--- BEGIN PROVIDED PASSAGE ---

Table 3. Mixture content for Marshall sample.

Mixture ID	Weight of Different Mixes’ Content (grams)
	RAP	Fresh Agg.	Fresh Bit.	WEO	ZycoTherm
HMA	--	1140	60	--	--
30R	360	798	42	--	--
30R+WEO	360	798	42	2.16	--
WMA-30R-WEO	360	798	42	2.16	0.06
60R	720	456	24	--	--
60R+WEO	720	456	24	4.32	--
WMA-60R-WEO	720	456	24	4.32	0.06

. The mixture was thereafter given time to cool to the compaction temperature, which was fixed at 280 ± 30 cSt. The mixture was then placed into a steel mold and compacted using 75 blows per side to form Marshall samples, which met the standard’s requirements for height and radius of 63.50 mm and 50.80 mm, respectively. Based on the Marshall method, a design asphalt content of 5.0% was selected with an air void content of 4%. Figure 3 shows the experimental flowchart followed in this study.

2.3. Testing Methods

2.3.1. Fourier Transform Infrared (FTIR) Spectroscopy

FTIR spectroscopy was employed to examine and provide a comprehensive grasp of the functional categorizations of binders. A total of 32 scans were performed on virgin and rejuvenated binders, with 5% iris and a resolution of 4 cm⁻¹ at wave numbers varying from 4000 to 400 cm⁻¹. The carboxylic acids in the binder have a significant influence on stripping, particularly when combined with siliceous particles, resulting in absorbance peaks of interest spanning from 1710 to 1690 cm⁻¹. This area is commonly utilized to characterize asphalt binders, and the findings of functional groups, i.e., carboxylic acids, 2-quinolones, anhydrides and ketones, may be important in terms of moisture damage [26].

2.3.2. Thermogravimetric (TG) Analysis

TG analysis is a technique, which ascertains the mass loss of material as a function of temperature. The test was performed according to ASTM E1131 [33] in a nitrogen environment with a sample mass of about 5 mg at a flow frequency of 10 mL/min; the temperature was constantly increased from 40 to 800 °C at a heating rate of 10 °C/min. Each test sample was enclosed in an aluminum pan.

--- END PROVIDED PASSAGE ---
--- BEGIN SUPPLIED INFORMATION ---

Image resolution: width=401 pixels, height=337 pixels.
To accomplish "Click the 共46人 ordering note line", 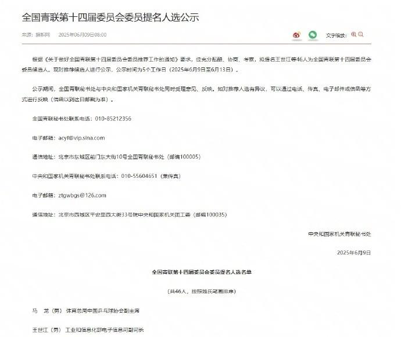I will pyautogui.click(x=202, y=292).
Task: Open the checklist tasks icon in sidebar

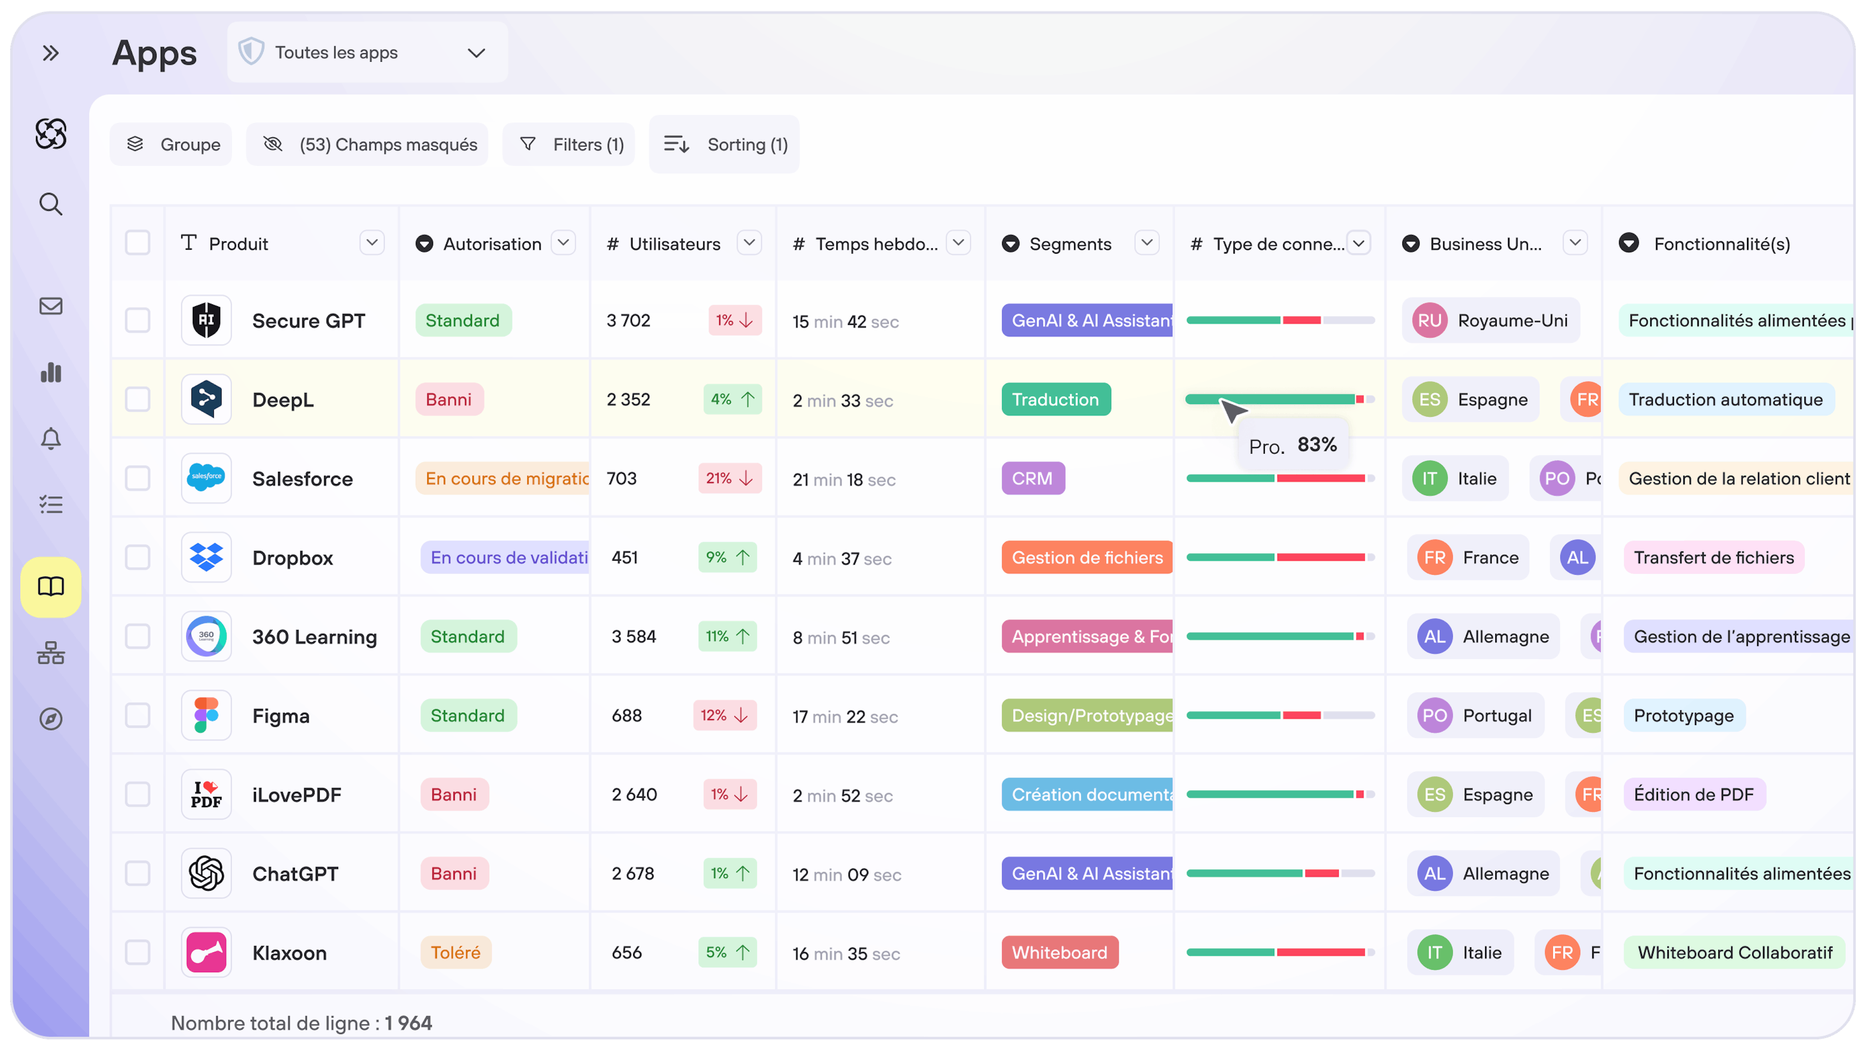Action: (50, 504)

--- END SUPPLIED INFORMATION ---

WHAT TO WORK ON
1 - Copy from the asphalt mixture text the part that opens with the words containing "FTIR spectroscopy was" and closes with "moisture damage [26].".
2 - Answer these questions from the asphalt mixture text:
(a) How many blows per side were used to compact the Marshall samples?
(b) How many scans were performed on the virgin and rejuvenated binders in the FTIR spectroscopy?
(c) At what heating rate was the temperature increased in the TG analysis?
3 - List every functional group that the asphalt mixture text names as possibly important in terms of moisture damage.

PER-TASK ANSWERS
1 -
FTIR spectroscopy was employed to examine and provide a comprehensive grasp of the functional categorizations of binders. A total of 32 scans were performed on virgin and rejuvenated binders, with 5% iris and a resolution of 4 cm⁻¹ at wave numbers varying from 4000 to 400 cm⁻¹. The carboxylic acids in the binder have a significant influence on stripping, particularly when combined with siliceous particles, resulting in absorbance peaks of interest spanning from 1710 to 1690 cm⁻¹. This area is commonly utilized to characterize asphalt binders, and the findings of functional groups, i.e., carboxylic acids, 2-quinolones, anhydrides and ketones, may be important in terms of moisture damage [26].

2 -
(a) 75 blows per side
(b) 32 scans
(c) 10 °C/min

3 -
carboxylic acids
2-quinolones
anhydrides
ketones